#### TASK INPUTS
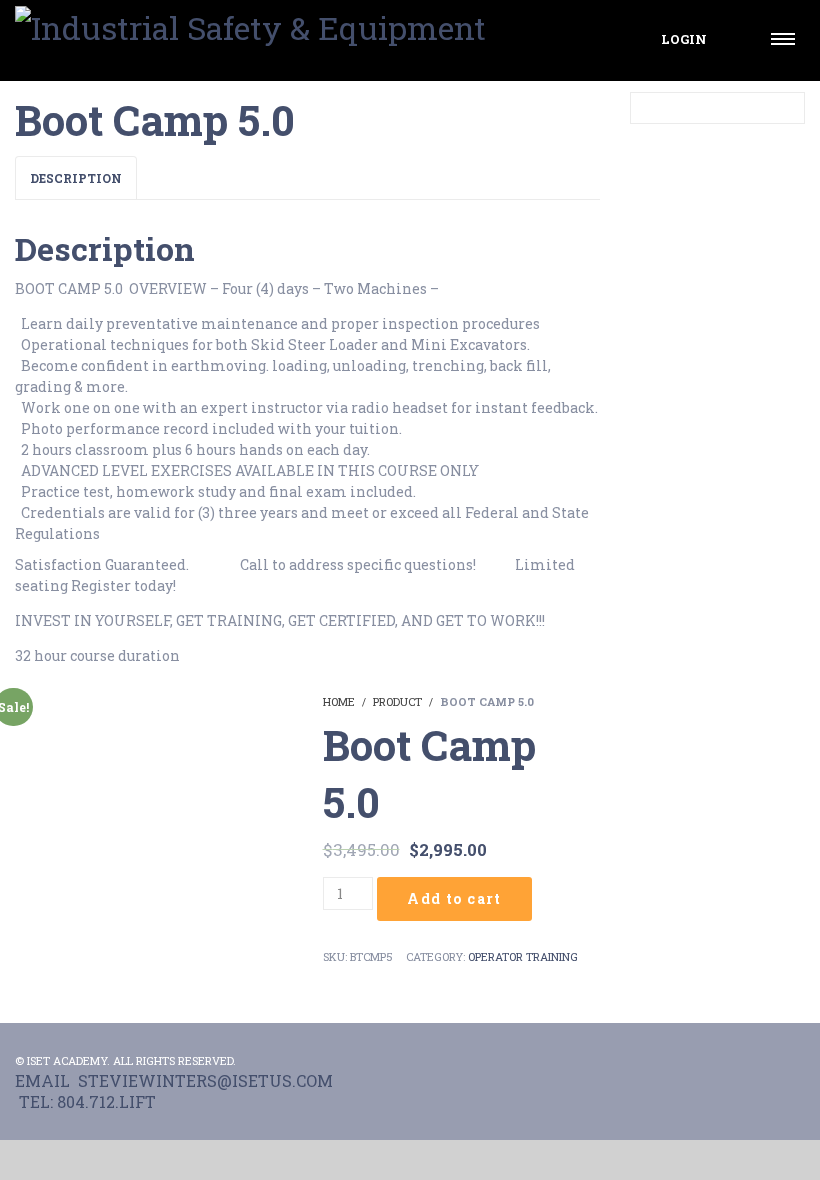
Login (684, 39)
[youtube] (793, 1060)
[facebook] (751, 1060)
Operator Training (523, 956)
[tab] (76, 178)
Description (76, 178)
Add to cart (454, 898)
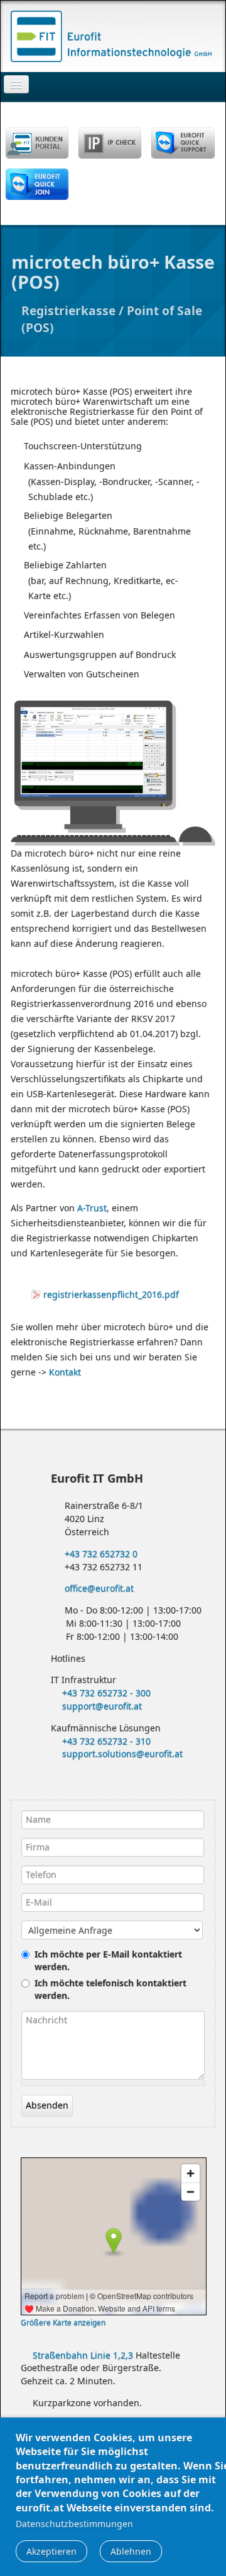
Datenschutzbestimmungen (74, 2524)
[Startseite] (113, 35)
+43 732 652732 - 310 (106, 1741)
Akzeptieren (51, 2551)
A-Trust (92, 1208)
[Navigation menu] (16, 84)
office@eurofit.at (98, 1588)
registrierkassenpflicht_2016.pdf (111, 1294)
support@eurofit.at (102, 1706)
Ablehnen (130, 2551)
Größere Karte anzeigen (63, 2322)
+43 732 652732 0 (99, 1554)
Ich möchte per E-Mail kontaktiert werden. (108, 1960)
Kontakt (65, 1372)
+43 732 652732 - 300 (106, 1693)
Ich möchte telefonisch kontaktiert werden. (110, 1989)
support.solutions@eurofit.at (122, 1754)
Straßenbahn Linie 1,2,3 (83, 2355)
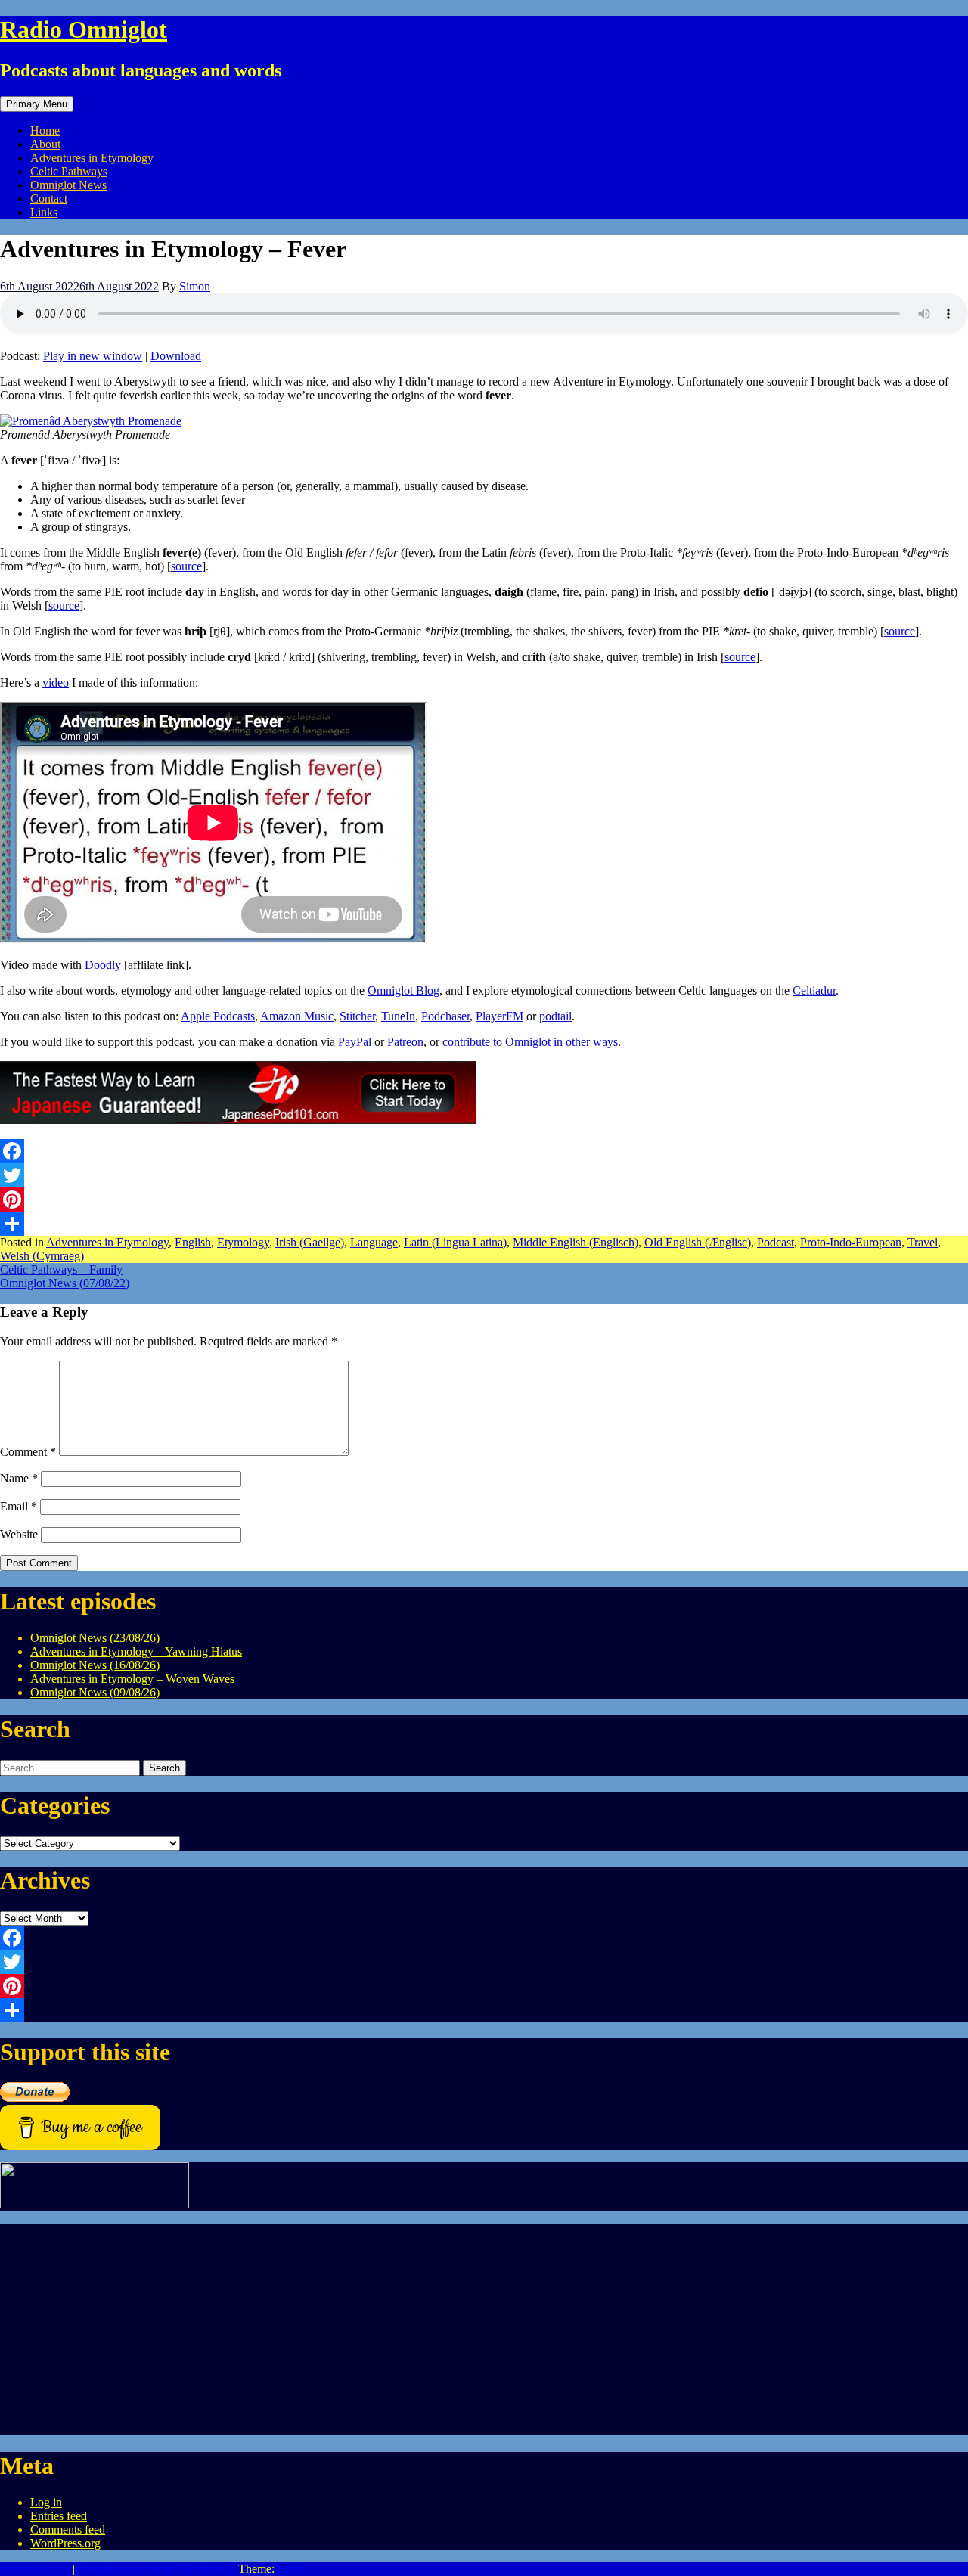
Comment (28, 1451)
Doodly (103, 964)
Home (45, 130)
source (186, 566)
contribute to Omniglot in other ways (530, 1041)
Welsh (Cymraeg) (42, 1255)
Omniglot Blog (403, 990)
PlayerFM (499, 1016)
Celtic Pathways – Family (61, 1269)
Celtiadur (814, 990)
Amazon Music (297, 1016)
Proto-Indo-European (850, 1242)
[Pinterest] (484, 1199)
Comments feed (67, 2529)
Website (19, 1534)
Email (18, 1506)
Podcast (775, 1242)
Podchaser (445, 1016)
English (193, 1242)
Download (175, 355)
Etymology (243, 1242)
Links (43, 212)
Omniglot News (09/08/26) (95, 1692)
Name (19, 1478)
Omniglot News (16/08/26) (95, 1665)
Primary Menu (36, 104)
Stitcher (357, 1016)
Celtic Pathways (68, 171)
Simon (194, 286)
########
Copy word for word the span of the records above that begins at the line with "[youtube] (793, 1060)" and ends at the line with "support.solutions@eurofit.at (122, 1754)", including those two lines but not the pictures.

EXERCISE RESULT |
[youtube] (793, 1060)
[facebook] (751, 1060)
Operator Training (523, 956)
[tab] (76, 178)
Description (76, 178)
Add to cart (454, 898)
Datenschutzbestimmungen (74, 2524)
[Startseite] (113, 35)
+43 732 652732 - 310 (106, 1741)
Akzeptieren (51, 2551)
A-Trust (92, 1208)
[Navigation menu] (16, 84)
office@eurofit.at (98, 1588)
registrierkassenpflicht_2016.pdf (111, 1294)
support@eurofit.at (102, 1706)
Ablehnen (130, 2551)
Größere Karte anzeigen (63, 2322)
+43 732 652732 0 (99, 1554)
Ich möchte per E-Mail kontaktiert werden. (108, 1960)
Kontakt (65, 1372)
+43 732 652732 - 300 (106, 1693)
Ich möchte telefonisch kontaktiert werden. (110, 1989)
support.solutions@eurofit.at (122, 1754)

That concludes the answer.